Excerpt to read —

**********

That sale was not finalised. Subsequently, the first appellant
and
the first respondent agreed to vary the dissolution agreement further
by the first appellant selling his shareholding in Davprop
to the
first respondent. That agreement is reflected in a resolution of the
Davprop board of directors dated 25 August 2008. On
16 April 2008
Turquoise Moon sold Plot 68 Kempton Park to Danking Properties (Pty)
Ltd for a purchase consideration of R7 million.
On the same day
Wavelengths sold Antonio Manor to REM for R4.8 million. On 26
September 2008 Midnight Storm sold 27 individual
stands to Rusking
Manor CC for R207 000.00 per stand. On 7 October 2008 Midnight
Storm sold 24 individual Cranford Glen stands
to Rusking Manor CC for
R192 000 per stand. On 24 May 2010 Midnight Storm sold Eagle
Rock to Turquoise Moon for R1 million.
On the same day, 24 May
2010, Wavelengths sold Maple Ridge to Turquoise Moon for R3.4
million. In each instance (enduring over
a period of more than two
years), the first appellant signed the offers to purchase on behalf
of each seller and the first respondent
accepted the offers on behalf
of the respective purchasers. In addition, the first appellant said,
in evidence, that the payment
of the 2008 management fee to REM
rather than to Rusco, made absolutely no difference to him. Those
monthly payments took place
without demur from the first appellant.
In the circumstances, the first respondent’s failure to
incorporate Rusco was entirely
immaterial to the dispute between the
parties. REM had served the purpose intended by the parties and, at
all material times, the
first appellant had been content that this
should be so.
[14]
In summary, during the period between the signing of the agreement
and the liquidation of
Wavelengths and Midnight
Storm, only one property, ‘Bastion Gate’ was transferred
in terms of the agreement. This was
effected by the first appellant
and the first respondent both signing an agreement on 1 March 2009,
in terms of which the first
appellant sold his 50 ordinary shares in
Turquoise Moon. On 22 February 2010 a ten million rand ‘interim
dividend’
was paid to the first appellant and first respondent
via Wavelengths and distributed such that the first appellant
received R8.5
million and the first respondent R1.5 million.
[15]
From the time that the first appellant and the first respondent met
on 8 December 2008 to discuss the state of affairs relating
to the
dissolution, the relationship between the two gradually deteriorated.
On 17 May 2010 the first respondent wrote to the first
appellant to
inform him that he, the first respondent, was in the process of
‘obtaining finance’ to perform his obligations
in terms
of the agreement. The appellants accept that, until that date, there
had been no repudiation by the first respondent.
[16]
In the process of trying to untangle their business relationship, the
first appellant and the first respondent entered into
a number of ad
hoc agreements, including payments, out of their partnership assets,
to the first respondent while he attempted
to sell the assets and
realise the proceeds. These are relevant not only to claims C and D
but also the overall picture. It is
clear that, at least as a result
of the financial crisis, the parties had agreed that the ‘cut-off’
date of 30 June
2008 (if one may indeed cast it in such imperative
terms) was not regarded by either of the parties as having been ‘cast
in stone’.

**********

Source data —

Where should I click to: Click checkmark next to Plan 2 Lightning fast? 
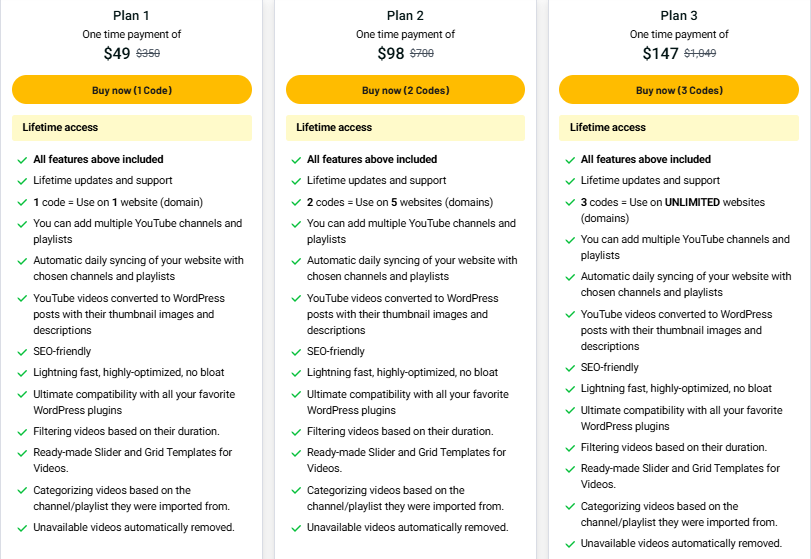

**********

Challenges —
[1] In the judgment excerpt, how was the ten million rand interim dividend split between the first appellant and the first respondent?
[2] Extend the judgment excerpt, picking up right after its final sentence.
The lines are separate material, unrelated to the judgment excerpt.

Expected answers —
[1] The first appellant received R8.5 million and the first respondent R1.5 million.

[2]
[17]
Meanwhile, during the periods 1 January 2008 to 31 December 2008, the
first respondent transferred a sum of R3.42 million as
a management
fee from Wavelengths to REM. This was paid in 12 monthly instalments.
The first respondent contends that this had
been agreed to between
the parties. The first appellant contests this. Similarly and again
similarly disputed, the first respondent
transferred R4.56 million
from Wavelengths to REM during the period 1 January 2009 to 31
December 2009. The first respondent contends
that this had been
agreed to between the parties. In March and April 2010 the first
respondent transferred a further sum of R300 000,
in two equal
instalments from Wavelengths to himself as ‘remuneration’.
The first respondent’s entitlement thereto
is also in dispute.
[18]
In respect of the allegation of repudiation, the first appellant
relied on the first respondent’s failure to incorporate
Rusco
as one of two grounds for his entitlement to cancel and claim damages
from the first respondent. The immateriality of this
issue to the
first appellant over a number of years (to which reference was made
in para 13 above), has the consequence that he
cannot rely on it as a
‘repudiation’. The other ground is a letter sent by
the first respondent’s attorneys,
Schwarz-North of 26 November
2010. It has been referred to by the parties as ‘the
repudiation letter’. It reads as
follows:
‘
Dear
Sir,
RE:
WAVELENGHTS // J BUDGE // R GLYN-CUTHBERT – YOUR REF B152891
1.
Your with prejudice email
of 19 November 2010 refers.
2.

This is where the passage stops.